### Given exercise
Reproduce every item below word for word, with no changes.

### Items

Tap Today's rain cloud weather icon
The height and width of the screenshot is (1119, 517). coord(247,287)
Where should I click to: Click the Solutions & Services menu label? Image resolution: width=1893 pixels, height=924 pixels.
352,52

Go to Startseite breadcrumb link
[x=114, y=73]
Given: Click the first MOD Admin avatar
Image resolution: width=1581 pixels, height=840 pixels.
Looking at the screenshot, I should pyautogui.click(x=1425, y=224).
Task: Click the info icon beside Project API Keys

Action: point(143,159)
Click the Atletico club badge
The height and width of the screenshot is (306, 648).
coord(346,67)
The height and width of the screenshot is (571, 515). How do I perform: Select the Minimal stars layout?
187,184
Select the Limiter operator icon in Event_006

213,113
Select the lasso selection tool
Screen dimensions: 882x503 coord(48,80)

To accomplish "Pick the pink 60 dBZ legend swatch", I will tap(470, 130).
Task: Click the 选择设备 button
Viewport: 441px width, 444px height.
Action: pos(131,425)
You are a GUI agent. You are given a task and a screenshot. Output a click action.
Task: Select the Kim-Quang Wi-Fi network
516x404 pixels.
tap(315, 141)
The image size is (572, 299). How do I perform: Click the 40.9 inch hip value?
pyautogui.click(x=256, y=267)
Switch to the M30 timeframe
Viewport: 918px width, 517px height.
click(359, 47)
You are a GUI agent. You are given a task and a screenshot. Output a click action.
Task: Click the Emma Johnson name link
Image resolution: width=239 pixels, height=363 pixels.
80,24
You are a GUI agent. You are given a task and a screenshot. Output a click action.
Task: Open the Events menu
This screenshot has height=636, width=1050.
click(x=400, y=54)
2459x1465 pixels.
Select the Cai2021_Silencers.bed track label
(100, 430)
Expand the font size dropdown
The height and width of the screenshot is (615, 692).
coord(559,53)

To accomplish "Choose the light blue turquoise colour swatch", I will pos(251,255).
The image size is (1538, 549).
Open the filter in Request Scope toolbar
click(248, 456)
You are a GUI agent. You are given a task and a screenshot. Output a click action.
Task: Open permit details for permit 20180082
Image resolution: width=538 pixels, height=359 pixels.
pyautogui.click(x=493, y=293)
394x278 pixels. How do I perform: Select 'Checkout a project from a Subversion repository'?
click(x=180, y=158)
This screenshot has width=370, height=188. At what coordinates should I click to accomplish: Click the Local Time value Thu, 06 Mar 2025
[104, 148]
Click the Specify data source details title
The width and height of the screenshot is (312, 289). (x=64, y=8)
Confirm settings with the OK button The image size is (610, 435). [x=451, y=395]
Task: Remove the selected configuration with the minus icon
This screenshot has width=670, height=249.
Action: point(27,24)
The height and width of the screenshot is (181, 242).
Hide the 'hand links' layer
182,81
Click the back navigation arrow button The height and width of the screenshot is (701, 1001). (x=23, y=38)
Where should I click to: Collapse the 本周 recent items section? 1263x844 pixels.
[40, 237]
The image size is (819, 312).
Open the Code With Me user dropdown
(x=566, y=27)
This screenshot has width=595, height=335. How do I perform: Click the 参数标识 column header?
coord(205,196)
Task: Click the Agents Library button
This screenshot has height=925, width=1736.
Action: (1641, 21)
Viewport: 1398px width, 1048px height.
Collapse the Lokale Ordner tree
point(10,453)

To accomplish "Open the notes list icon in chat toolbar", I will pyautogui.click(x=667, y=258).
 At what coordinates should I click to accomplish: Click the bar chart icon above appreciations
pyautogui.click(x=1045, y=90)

### Written solution
Tap Today's rain cloud weather icon
The height and width of the screenshot is (1119, 517). coord(247,287)
Where should I click to: Click the Solutions & Services menu label? Image resolution: width=1893 pixels, height=924 pixels.
352,52

Go to Startseite breadcrumb link
[x=114, y=73]
Given: Click the first MOD Admin avatar
Image resolution: width=1581 pixels, height=840 pixels.
Looking at the screenshot, I should pyautogui.click(x=1425, y=224).
Task: Click the info icon beside Project API Keys

Action: point(143,159)
Click the Atletico club badge
The height and width of the screenshot is (306, 648).
coord(346,67)
The height and width of the screenshot is (571, 515). How do I perform: Select the Minimal stars layout?
187,184
Select the Limiter operator icon in Event_006

213,113
Select the lasso selection tool
Screen dimensions: 882x503 coord(48,80)

To accomplish "Pick the pink 60 dBZ legend swatch", I will tap(470, 130).
Task: Click the 选择设备 button
Viewport: 441px width, 444px height.
Action: pos(131,425)
You are a GUI agent. You are given a task and a screenshot. Output a click action.
Task: Select the Kim-Quang Wi-Fi network
516x404 pixels.
tap(315, 141)
The image size is (572, 299). How do I perform: Click the 40.9 inch hip value?
pyautogui.click(x=256, y=267)
Switch to the M30 timeframe
Viewport: 918px width, 517px height.
click(359, 47)
You are a GUI agent. You are given a task and a screenshot. Output a click action.
Task: Click the Emma Johnson name link
Image resolution: width=239 pixels, height=363 pixels.
80,24
You are a GUI agent. You are given a task and a screenshot. Output a click action.
Task: Open the Events menu
This screenshot has height=636, width=1050.
click(x=400, y=54)
2459x1465 pixels.
Select the Cai2021_Silencers.bed track label
(100, 430)
Expand the font size dropdown
The height and width of the screenshot is (615, 692).
coord(559,53)

To accomplish "Choose the light blue turquoise colour swatch", I will pos(251,255).
The image size is (1538, 549).
Open the filter in Request Scope toolbar
click(248, 456)
You are a GUI agent. You are given a task and a screenshot. Output a click action.
Task: Open permit details for permit 20180082
Image resolution: width=538 pixels, height=359 pixels.
pyautogui.click(x=493, y=293)
394x278 pixels. How do I perform: Select 'Checkout a project from a Subversion repository'?
click(x=180, y=158)
This screenshot has width=370, height=188. At what coordinates should I click to accomplish: Click the Local Time value Thu, 06 Mar 2025
[104, 148]
Click the Specify data source details title
The width and height of the screenshot is (312, 289). (x=64, y=8)
Confirm settings with the OK button The image size is (610, 435). [x=451, y=395]
Task: Remove the selected configuration with the minus icon
This screenshot has width=670, height=249.
Action: point(27,24)
The height and width of the screenshot is (181, 242).
Hide the 'hand links' layer
182,81
Click the back navigation arrow button The height and width of the screenshot is (701, 1001). (x=23, y=38)
Where should I click to: Collapse the 本周 recent items section? 1263x844 pixels.
[40, 237]
The image size is (819, 312).
Open the Code With Me user dropdown
(x=566, y=27)
This screenshot has width=595, height=335. How do I perform: Click the 参数标识 column header?
coord(205,196)
Task: Click the Agents Library button
This screenshot has height=925, width=1736.
Action: (1641, 21)
Viewport: 1398px width, 1048px height.
Collapse the Lokale Ordner tree
point(10,453)

To accomplish "Open the notes list icon in chat toolbar", I will pyautogui.click(x=667, y=258).
 At what coordinates should I click to accomplish: Click the bar chart icon above appreciations
pyautogui.click(x=1045, y=90)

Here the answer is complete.